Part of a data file

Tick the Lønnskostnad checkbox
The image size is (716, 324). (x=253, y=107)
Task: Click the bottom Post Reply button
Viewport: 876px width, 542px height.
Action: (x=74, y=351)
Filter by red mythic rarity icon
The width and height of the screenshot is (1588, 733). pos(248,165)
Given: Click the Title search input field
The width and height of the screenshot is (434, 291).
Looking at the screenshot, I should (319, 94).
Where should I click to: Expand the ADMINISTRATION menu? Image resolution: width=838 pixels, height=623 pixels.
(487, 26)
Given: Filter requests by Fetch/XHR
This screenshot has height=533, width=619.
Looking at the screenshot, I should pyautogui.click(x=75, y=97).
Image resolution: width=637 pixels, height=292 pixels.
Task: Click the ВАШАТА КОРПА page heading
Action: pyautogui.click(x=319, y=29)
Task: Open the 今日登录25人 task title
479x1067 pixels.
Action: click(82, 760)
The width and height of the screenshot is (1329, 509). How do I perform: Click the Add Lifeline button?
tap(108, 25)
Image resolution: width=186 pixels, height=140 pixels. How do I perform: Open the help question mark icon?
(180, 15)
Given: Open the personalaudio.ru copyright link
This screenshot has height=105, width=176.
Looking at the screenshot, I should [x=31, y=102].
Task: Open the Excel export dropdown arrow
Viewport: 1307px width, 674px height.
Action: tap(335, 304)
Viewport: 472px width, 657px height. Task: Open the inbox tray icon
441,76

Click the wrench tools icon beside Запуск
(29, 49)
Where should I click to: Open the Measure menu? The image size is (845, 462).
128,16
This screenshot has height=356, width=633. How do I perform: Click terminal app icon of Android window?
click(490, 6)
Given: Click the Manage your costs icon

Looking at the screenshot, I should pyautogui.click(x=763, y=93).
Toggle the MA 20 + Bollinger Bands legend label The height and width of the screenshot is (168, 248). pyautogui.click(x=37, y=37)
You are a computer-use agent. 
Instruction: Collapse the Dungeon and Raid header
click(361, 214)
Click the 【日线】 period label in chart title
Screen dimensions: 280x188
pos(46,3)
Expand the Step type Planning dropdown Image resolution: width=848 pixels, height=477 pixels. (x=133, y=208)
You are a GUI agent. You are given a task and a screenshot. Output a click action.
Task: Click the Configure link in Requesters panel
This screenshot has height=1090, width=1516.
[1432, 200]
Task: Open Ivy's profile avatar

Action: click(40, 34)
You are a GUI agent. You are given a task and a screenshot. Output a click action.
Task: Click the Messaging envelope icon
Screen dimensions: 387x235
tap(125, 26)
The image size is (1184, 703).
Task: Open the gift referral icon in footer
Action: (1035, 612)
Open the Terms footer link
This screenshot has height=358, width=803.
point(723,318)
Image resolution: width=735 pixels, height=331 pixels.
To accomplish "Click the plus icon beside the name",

> WRITTEN PROBLEM
Which lines above contain the word "Open"? Show each of them in full.

> FINAL RESULT
Task: Open the 今日登录25人 task title
Image resolution: width=186 pixels, height=140 pixels. How do I perform: Open the help question mark icon?
Given: Open the personalaudio.ru copyright link
Task: Open the Excel export dropdown arrow
Viewport: 472px width, 657px height. Task: Open the inbox tray icon
Where should I click to: Open the Measure menu? The image size is (845, 462).
Task: Open Ivy's profile avatar
Task: Open the gift referral icon in footer
Open the Terms footer link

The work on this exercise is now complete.